→ Task instructions
Rewrite the material below with every "GUI agent" changed to "desktop agent" and nothing else altered.
─── Listed records ───
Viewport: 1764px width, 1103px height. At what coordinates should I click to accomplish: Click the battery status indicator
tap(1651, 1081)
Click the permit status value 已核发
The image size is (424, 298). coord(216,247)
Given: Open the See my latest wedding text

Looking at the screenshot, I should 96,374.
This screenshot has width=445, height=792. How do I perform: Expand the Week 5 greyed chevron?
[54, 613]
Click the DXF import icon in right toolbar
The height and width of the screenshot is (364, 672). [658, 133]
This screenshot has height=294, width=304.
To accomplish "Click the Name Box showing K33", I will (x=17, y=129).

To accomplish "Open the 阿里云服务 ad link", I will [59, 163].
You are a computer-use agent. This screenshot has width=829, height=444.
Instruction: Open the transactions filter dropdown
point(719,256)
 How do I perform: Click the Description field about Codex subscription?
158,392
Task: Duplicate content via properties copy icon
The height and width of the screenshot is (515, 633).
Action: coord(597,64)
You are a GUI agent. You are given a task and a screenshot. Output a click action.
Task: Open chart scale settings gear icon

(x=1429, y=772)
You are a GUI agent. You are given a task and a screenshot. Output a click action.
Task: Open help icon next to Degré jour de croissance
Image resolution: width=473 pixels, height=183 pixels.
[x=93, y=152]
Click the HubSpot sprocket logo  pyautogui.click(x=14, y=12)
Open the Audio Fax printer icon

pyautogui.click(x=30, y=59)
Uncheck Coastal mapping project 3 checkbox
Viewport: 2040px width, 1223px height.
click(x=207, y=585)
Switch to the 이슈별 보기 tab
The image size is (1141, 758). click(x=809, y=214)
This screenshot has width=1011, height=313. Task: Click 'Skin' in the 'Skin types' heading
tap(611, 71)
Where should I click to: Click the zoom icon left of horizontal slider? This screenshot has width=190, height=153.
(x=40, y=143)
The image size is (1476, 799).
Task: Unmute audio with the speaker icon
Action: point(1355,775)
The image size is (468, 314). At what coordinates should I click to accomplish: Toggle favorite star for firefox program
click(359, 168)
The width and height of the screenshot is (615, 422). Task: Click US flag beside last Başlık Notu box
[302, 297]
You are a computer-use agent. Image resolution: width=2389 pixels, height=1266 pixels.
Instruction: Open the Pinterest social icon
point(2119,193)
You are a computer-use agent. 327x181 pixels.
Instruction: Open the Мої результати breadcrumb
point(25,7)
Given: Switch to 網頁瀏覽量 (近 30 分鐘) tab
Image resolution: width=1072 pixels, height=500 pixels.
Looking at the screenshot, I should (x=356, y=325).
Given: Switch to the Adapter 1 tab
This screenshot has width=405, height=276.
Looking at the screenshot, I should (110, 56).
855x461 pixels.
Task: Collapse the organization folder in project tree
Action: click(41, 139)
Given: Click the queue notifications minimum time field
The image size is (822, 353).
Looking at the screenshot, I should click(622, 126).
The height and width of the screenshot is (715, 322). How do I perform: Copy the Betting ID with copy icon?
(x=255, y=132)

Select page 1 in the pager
───
→ Answer to the exercise
Viewport: 1764px width, 1103px height. At what coordinates should I click to accomplish: Click the battery status indicator
tap(1651, 1081)
Click the permit status value 已核发
The image size is (424, 298). coord(216,247)
Given: Open the See my latest wedding text

Looking at the screenshot, I should 96,374.
This screenshot has width=445, height=792. How do I perform: Expand the Week 5 greyed chevron?
[54, 613]
Click the DXF import icon in right toolbar
The height and width of the screenshot is (364, 672). [658, 133]
This screenshot has height=294, width=304.
To accomplish "Click the Name Box showing K33", I will (x=17, y=129).

To accomplish "Open the 阿里云服务 ad link", I will [59, 163].
You are a computer-use agent. This screenshot has width=829, height=444.
Instruction: Open the transactions filter dropdown
point(719,256)
 How do I perform: Click the Description field about Codex subscription?
158,392
Task: Duplicate content via properties copy icon
The height and width of the screenshot is (515, 633).
Action: coord(597,64)
You are a desktop agent. You are given a task and a screenshot. Output a click action.
Task: Open chart scale settings gear icon

(x=1429, y=772)
You are a desktop agent. You are given a task and a screenshot. Output a click action.
Task: Open help icon next to Degré jour de croissance
Image resolution: width=473 pixels, height=183 pixels.
[x=93, y=152]
Click the HubSpot sprocket logo  pyautogui.click(x=14, y=12)
Open the Audio Fax printer icon

pyautogui.click(x=30, y=59)
Uncheck Coastal mapping project 3 checkbox
Viewport: 2040px width, 1223px height.
click(x=207, y=585)
Switch to the 이슈별 보기 tab
The image size is (1141, 758). click(x=809, y=214)
This screenshot has width=1011, height=313. Task: Click 'Skin' in the 'Skin types' heading
tap(611, 71)
Where should I click to: Click the zoom icon left of horizontal slider? This screenshot has width=190, height=153.
(x=40, y=143)
The image size is (1476, 799).
Task: Unmute audio with the speaker icon
Action: point(1355,775)
The image size is (468, 314). At what coordinates should I click to accomplish: Toggle favorite star for firefox program
click(359, 168)
The width and height of the screenshot is (615, 422). Task: Click US flag beside last Başlık Notu box
[302, 297]
You are a computer-use agent. Image resolution: width=2389 pixels, height=1266 pixels.
Instruction: Open the Pinterest social icon
point(2119,193)
You are a computer-use agent. 327x181 pixels.
Instruction: Open the Мої результати breadcrumb
point(25,7)
Given: Switch to 網頁瀏覽量 (近 30 分鐘) tab
Image resolution: width=1072 pixels, height=500 pixels.
Looking at the screenshot, I should (x=356, y=325).
Given: Switch to the Adapter 1 tab
This screenshot has width=405, height=276.
Looking at the screenshot, I should (110, 56).
855x461 pixels.
Task: Collapse the organization folder in project tree
Action: click(41, 139)
Given: Click the queue notifications minimum time field
The image size is (822, 353).
Looking at the screenshot, I should click(622, 126).
The height and width of the screenshot is (715, 322). How do I perform: Copy the Betting ID with copy icon?
(x=255, y=132)

Select page 1 in the pager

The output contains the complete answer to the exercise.